CRUSTAL STRUCTURE BENEATH THE CENTRAL NORTH CAROLINA-TENNESSEE BLUE RIDGE MOUNTAINS

The longevity of ancient orogenic features has been a geological conundrum for decades. Early papers (i.e. Ahnert, 1970) suggested that even accounting for isostatic uplift, orogenic relief should be reduced to 1 percent of its initial value in as little as 60 million years. The southern Appalachians last experienced tectonic uplift some 270 Ma, but still exhibit mean elevations of over 1 km, with the highest point (Mt. Mitchell) reaching slightly over 2 km. More recent work suggests that erosion rates on the order of 30 mm/Ky over the past 200 Ma have resulted in some 6 to 7 km of unroofing in the North Carolina-Tennessee mountains (Matmon et al, 2003).

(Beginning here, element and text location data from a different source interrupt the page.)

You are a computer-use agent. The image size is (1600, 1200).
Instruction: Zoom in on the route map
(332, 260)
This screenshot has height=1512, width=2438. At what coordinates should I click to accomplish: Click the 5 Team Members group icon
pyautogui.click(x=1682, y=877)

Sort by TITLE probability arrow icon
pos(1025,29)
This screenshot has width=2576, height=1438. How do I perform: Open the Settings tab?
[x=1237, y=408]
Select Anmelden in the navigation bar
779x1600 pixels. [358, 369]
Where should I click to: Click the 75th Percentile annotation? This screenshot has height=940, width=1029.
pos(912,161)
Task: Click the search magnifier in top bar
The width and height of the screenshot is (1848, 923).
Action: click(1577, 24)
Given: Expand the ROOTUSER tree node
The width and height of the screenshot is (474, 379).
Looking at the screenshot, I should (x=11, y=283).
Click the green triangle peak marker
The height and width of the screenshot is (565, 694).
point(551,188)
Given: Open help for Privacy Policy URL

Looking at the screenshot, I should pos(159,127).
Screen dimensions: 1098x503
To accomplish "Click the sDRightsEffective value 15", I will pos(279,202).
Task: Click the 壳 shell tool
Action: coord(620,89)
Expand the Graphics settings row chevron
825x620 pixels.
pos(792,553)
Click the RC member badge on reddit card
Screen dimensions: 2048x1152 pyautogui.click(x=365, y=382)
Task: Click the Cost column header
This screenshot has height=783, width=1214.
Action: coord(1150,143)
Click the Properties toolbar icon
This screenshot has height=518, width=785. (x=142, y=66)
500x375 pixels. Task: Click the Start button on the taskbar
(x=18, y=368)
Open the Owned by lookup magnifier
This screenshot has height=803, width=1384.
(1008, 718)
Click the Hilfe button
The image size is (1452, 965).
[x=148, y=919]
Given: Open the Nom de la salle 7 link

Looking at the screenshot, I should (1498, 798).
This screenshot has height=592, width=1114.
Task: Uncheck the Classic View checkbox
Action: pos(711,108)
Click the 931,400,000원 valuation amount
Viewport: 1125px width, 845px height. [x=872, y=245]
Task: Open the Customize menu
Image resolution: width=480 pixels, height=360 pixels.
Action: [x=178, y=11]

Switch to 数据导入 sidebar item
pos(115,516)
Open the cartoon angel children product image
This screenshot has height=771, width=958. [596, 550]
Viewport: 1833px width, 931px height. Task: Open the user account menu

An important component to understanding how the southern Appalachians have maintained their topography over such extended time periods is the underlying crustal structure. While there have been a number of studies looking at crustal thickness in the southern Appalachians (i.e. Cook and Vesudevan, 2002, and references therein), none have succeeded in imaging the Moho across the entire range. We have deployed a small transect of six broadband seismometers across the Blue Ridge Mountains in North Carolina in order to constrain crustal and mantle lithospheric structures in the area. Of particular interest is the relationship between Moho depth and elevation: is the Appalachian orogen isostatically compensated or is there evidence for Cenozoic doming and dynamic uplift in the area. Preliminary receiver function results indicate a relatively thick crust (~45 km) beneath average elevations of ~1000 m. Further work modeling crustal structures and Vp/Vs ratios will help determine the nature of the support for the southern Appalachian orogen.